2. No further claims by the Customer, alleging infringement of industrial property or copyrights, shall be accepted on our part, if we have not been shown either to have violated essential contractual commitments (cardinal duties) or to have intentionally or grossly negligently breached another contractual duty. We shall have no liability where breaches of rights are caused by exploiting our deliveries or services in any other way than quoted by us or operating these together with any other than our own deliveries or services.

XIV. Manufacturing to Customer Instructions
 
1. For products manufactured to the customer's drawing documentation, samples and other customer instructions, we shall assume no responsibility or liability as to their fitness for operation or, if containing other defects, if and to the extent that identified circumstances are the result of customer instructions.
2. The Customer shall hold us safe and harmless against any claims, including product liability claims, which a third party may have made to us with reference to damage caused by delivered goods, unless we are shown to have deliberately caused such damage or caused it through gross negligence.
3. The Customer warrants to us that no goods which are manufactured and delivered to his own instructions will violate any right of a third party.
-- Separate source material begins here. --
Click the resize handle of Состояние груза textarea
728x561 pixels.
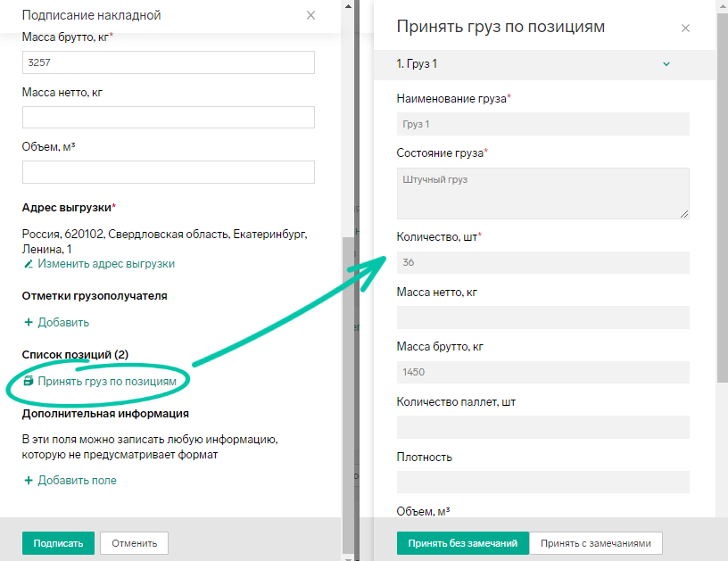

In the event of a claim for infringement of patent rights being made to us, we shall, at our discretion, and without conducting a legal examination of such potential third-party claim be able to cancel the corresponding contract after hearing the Customer's oral statement, unless such third party renounces such patent rights in a written note to us within a time of eight (8) days. The Customer shall compensate any damage we may have suffered as a result of a claim for violation of patent rights. In the event of a withdrawal, all contractual work performed up to that moment shall be refunded. This shall not affect any further going rights under legal regulations.
4. All moulds, tools and engineering design documentation that was created for the handling of a custom order shall remain our sole property. The Customer shall have no legal claim to such tools, even though he may have shared in the costs of manufacturing required moulds, tools and engineering design documentation, always provided that nothing to the contrary has been agreed.

XV. Secrecy

Unless otherwise expressly stipulated in writing, no information provided to us in connection with orders shall be regarded as confidential, unless their confidential nature is obvious.

XVI. Place of Fulfillment, Legal Venue & Applicable Law
1. The place of fulfillment shall be the supplier's plant for deliveries ex works, and the warehouse for all other types of delivery.
2. The legal venue for any disputes arising from this contract shall be, at our discretion, either our principal place of business or the Customer's principal office. The venue for legal action by the Customer shall in any case be our principal place of business. Any statutory regulations governing exclusive jurisdictional competence shall remain unaffected.
3. All legal relations between the Customer and us shall be construed in accordance with the laws of the Federal Republic of Germany. The UN Convention on Contracts for the International Sale of Goods (CISG) shall not apply.